# DOCUMENT EXCERPT
The Sindhudesh Liberation Army (also known as Sindh Liberation Army or SLA) is a Sindhi Militant organization based in the Sindh province of Pakistan. It became publicly known in 2010 after it claimed responsibility for a targeted bomb blast on railway tracks near Hyderabad, Pakistan. The group is currently active.

Darya Khan is the leader of the group. Pakistan's media also stated that Jeay Sindh Muttahida Mahaz's Chairman Mr. Shafi Muhammad Burfat is operating Sindhudesh Liberation Army from Kabul, however the claim doesn't have evidence.

Declaration as a terrorist organisation
Sindhudesh Liberation Army is designated as terrorist organisation by the government of Pakistan. Pakistan has repeatedly accused India of supporting Sindhudesh Liberation Army.

Attacks

The group is responsible for low-intensity bomb explosions in parts of  Sindh. In May 2012, the group claimed responsibility for low-intensity bomb explosions outside the bank branches and Automated Teller Machines (ATM) of the National Bank of Pakistan (NBP) in different districts of Sindh. Four people were injured in the attacks. In 2016, a vehicle of Chinese engineer was targeted with remote control bomb at Gulshan-e-Hadeed Karachi. Chinese national and his driver were injured in the explosion. Sindhudesh Liberation Army (SLA) claimed responsibility for the attack.

# SUPPLIED MATERIAL
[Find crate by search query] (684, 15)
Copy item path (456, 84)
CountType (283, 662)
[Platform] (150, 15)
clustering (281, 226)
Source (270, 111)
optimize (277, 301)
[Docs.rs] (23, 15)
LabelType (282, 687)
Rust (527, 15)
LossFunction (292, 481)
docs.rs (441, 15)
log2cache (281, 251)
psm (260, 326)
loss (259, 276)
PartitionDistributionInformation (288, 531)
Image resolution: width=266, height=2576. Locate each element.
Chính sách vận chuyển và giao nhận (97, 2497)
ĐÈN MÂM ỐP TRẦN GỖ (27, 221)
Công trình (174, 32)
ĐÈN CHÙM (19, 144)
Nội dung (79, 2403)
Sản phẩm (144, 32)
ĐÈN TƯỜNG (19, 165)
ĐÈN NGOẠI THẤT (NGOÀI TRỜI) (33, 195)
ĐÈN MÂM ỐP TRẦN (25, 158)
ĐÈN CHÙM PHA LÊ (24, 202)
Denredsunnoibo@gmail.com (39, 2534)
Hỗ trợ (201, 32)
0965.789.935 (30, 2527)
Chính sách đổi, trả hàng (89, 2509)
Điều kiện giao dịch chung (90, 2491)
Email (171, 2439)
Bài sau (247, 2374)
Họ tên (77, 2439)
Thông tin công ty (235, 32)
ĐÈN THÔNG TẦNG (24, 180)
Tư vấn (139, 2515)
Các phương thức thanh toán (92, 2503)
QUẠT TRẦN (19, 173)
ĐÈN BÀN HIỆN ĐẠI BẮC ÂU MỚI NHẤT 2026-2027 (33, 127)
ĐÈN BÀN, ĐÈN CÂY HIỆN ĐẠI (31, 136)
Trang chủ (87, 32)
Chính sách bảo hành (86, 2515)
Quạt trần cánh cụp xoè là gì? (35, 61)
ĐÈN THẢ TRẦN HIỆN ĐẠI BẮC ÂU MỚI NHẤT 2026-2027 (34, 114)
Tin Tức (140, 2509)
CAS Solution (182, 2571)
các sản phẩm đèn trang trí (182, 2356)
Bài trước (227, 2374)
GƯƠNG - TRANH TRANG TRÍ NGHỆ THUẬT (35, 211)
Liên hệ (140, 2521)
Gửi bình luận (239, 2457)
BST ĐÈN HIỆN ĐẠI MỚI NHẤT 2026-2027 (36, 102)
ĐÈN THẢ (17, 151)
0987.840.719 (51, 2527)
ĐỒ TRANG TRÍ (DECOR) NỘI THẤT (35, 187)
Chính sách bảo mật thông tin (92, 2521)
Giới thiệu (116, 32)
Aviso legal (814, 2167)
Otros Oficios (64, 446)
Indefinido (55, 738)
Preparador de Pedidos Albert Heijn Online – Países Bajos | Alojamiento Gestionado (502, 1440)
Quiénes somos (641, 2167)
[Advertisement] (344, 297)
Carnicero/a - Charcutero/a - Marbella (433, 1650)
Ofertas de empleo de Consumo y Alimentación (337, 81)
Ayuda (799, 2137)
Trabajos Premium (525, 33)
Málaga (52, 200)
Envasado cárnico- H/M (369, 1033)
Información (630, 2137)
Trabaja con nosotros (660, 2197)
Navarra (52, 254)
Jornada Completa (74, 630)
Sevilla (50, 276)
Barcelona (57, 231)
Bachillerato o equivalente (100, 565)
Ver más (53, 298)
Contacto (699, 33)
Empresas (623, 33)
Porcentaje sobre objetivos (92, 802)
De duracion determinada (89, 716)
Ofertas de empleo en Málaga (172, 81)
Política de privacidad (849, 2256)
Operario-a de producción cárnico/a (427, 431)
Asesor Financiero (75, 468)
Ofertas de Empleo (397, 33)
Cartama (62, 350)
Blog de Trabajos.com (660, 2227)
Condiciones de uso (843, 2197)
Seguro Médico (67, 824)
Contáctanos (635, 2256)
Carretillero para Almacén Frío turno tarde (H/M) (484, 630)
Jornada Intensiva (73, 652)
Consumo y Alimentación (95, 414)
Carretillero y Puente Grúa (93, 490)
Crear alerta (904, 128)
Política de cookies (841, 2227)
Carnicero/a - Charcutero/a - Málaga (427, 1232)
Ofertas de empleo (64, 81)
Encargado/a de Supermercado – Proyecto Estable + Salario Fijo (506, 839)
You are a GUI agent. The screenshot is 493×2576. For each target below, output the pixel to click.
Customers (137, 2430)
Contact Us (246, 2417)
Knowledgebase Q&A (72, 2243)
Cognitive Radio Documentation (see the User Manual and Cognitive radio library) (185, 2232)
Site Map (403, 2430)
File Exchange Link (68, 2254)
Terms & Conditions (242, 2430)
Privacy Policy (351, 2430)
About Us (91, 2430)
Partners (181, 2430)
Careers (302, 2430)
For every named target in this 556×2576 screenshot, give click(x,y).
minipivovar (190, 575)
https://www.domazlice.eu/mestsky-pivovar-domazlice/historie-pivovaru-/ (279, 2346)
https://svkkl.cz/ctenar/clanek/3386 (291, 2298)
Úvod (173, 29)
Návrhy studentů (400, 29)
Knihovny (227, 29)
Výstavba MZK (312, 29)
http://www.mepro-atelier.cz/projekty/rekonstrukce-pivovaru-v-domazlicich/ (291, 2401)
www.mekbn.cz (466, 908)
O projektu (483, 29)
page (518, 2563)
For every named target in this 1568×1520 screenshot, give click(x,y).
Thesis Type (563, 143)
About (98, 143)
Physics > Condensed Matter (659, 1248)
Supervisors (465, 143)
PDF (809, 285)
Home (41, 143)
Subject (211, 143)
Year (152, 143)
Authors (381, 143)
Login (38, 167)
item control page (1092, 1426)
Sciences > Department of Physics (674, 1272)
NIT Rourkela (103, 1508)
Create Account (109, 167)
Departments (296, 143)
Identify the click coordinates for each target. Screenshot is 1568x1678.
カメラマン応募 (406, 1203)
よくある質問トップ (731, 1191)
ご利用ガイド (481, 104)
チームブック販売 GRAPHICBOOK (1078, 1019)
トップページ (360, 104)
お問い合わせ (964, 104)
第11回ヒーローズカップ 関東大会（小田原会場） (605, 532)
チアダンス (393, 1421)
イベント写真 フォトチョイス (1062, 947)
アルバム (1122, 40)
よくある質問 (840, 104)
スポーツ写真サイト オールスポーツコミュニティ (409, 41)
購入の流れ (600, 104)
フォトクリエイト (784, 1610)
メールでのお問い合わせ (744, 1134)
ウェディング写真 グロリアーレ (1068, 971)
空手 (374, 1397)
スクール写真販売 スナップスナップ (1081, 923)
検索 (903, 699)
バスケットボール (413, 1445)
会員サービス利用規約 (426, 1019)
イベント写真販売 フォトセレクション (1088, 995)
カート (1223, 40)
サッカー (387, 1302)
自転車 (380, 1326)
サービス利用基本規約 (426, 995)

# EXERCISE INSTRUCTIONS
1/ Rewrite the part of the Sindhudesh Liberation Army passage starting with "The Sindhudesh Liberation" and going on through "doesn't have evidence.", putting "rail lines" wherever "railway tracks" appears.
2/ Using the Sindhudesh Liberation Army passage, explain why the group became publicly known in 2010.
The listing comes from a separate source, unrelated to the text.

# IN RESPONSE
1/
The Sindhudesh Liberation Army (also known as Sindh Liberation Army or SLA) is a Sindhi Militant organization based in the Sindh province of Pakistan. It became publicly known in 2010 after it claimed responsibility for a targeted bomb blast on rail lines near Hyderabad, Pakistan. The group is currently active.

Darya Khan is the leader of the group. Pakistan's media also stated that Jeay Sindh Muttahida Mahaz's Chairman Mr. Shafi Muhammad Burfat is operating Sindhudesh Liberation Army from Kabul, however the claim doesn't have evidence.

2/ The group became publicly known in 2010 after it claimed responsibility for a targeted bomb blast on railway tracks near Hyderabad, Pakistan.